▶ Requirement
Change "GUI agent" to "interface agent" throughout the entries below, leaving every other word the same.

Pointing entries for text and elements
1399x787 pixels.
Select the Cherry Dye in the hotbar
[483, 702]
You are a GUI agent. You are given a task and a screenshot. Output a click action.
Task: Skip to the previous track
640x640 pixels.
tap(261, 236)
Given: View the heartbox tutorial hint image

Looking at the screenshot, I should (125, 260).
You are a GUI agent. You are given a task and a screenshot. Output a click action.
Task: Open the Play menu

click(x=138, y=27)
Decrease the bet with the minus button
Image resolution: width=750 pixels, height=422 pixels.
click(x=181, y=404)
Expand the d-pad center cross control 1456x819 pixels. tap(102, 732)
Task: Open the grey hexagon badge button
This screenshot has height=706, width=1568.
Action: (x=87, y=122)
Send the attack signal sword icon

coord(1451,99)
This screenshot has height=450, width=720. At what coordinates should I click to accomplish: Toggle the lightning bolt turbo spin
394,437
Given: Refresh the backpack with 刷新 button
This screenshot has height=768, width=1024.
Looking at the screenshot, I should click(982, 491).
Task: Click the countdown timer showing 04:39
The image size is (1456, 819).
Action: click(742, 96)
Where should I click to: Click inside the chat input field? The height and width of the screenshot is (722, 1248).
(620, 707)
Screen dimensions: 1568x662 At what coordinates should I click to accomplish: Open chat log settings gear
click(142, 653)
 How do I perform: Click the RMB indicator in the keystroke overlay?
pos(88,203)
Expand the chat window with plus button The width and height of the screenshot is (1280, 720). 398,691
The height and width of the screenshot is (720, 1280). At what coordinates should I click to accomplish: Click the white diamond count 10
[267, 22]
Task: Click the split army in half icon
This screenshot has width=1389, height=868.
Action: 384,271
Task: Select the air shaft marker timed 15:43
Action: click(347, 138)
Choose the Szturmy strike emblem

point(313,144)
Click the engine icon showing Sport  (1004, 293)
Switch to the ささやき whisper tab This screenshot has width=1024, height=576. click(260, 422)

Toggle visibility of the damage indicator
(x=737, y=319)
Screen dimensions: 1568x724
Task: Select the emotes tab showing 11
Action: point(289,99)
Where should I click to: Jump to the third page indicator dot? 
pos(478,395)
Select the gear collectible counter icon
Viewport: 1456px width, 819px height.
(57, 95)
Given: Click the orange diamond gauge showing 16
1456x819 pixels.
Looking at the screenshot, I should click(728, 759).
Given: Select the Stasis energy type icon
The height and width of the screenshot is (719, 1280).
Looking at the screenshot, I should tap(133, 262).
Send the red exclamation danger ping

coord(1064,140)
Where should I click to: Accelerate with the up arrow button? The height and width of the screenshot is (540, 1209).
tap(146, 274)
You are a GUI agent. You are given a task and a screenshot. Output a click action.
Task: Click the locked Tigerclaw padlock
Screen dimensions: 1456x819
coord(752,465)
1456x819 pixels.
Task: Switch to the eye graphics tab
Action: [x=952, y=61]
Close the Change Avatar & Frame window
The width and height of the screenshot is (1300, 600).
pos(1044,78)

▶ Solved problem
1399x787 pixels.
Select the Cherry Dye in the hotbar
[483, 702]
You are a interface agent. You are given a task and a screenshot. Output a click action.
Task: Skip to the previous track
640x640 pixels.
tap(261, 236)
Given: View the heartbox tutorial hint image

Looking at the screenshot, I should (125, 260).
You are a interface agent. You are given a task and a screenshot. Output a click action.
Task: Open the Play menu

click(x=138, y=27)
Decrease the bet with the minus button
Image resolution: width=750 pixels, height=422 pixels.
click(x=181, y=404)
Expand the d-pad center cross control 1456x819 pixels. tap(102, 732)
Task: Open the grey hexagon badge button
This screenshot has height=706, width=1568.
Action: (x=87, y=122)
Send the attack signal sword icon

coord(1451,99)
This screenshot has height=450, width=720. At what coordinates should I click to accomplish: Toggle the lightning bolt turbo spin
394,437
Given: Refresh the backpack with 刷新 button
This screenshot has height=768, width=1024.
Looking at the screenshot, I should click(982, 491).
Task: Click the countdown timer showing 04:39
The image size is (1456, 819).
Action: click(742, 96)
Where should I click to: Click inside the chat input field? The height and width of the screenshot is (722, 1248).
(620, 707)
Screen dimensions: 1568x662 At what coordinates should I click to accomplish: Open chat log settings gear
click(142, 653)
 How do I perform: Click the RMB indicator in the keystroke overlay?
pos(88,203)
Expand the chat window with plus button The width and height of the screenshot is (1280, 720). 398,691
The height and width of the screenshot is (720, 1280). At what coordinates should I click to accomplish: Click the white diamond count 10
[267, 22]
Task: Click the split army in half icon
This screenshot has width=1389, height=868.
Action: 384,271
Task: Select the air shaft marker timed 15:43
Action: click(347, 138)
Choose the Szturmy strike emblem

point(313,144)
Click the engine icon showing Sport  (1004, 293)
Switch to the ささやき whisper tab This screenshot has width=1024, height=576. click(260, 422)

Toggle visibility of the damage indicator
(x=737, y=319)
Screen dimensions: 1568x724
Task: Select the emotes tab showing 11
Action: point(289,99)
Where should I click to: Jump to the third page indicator dot? 
pos(478,395)
Select the gear collectible counter icon
Viewport: 1456px width, 819px height.
(57, 95)
Given: Click the orange diamond gauge showing 16
1456x819 pixels.
Looking at the screenshot, I should click(728, 759).
Given: Select the Stasis energy type icon
The height and width of the screenshot is (719, 1280).
Looking at the screenshot, I should tap(133, 262).
Send the red exclamation danger ping

coord(1064,140)
Where should I click to: Accelerate with the up arrow button? The height and width of the screenshot is (540, 1209).
tap(146, 274)
You are a interface agent. You are given a task and a screenshot. Output a click action.
Task: Click the locked Tigerclaw padlock
Screen dimensions: 1456x819
coord(752,465)
1456x819 pixels.
Task: Switch to the eye graphics tab
Action: [x=952, y=61]
Close the Change Avatar & Frame window
The width and height of the screenshot is (1300, 600).
pos(1044,78)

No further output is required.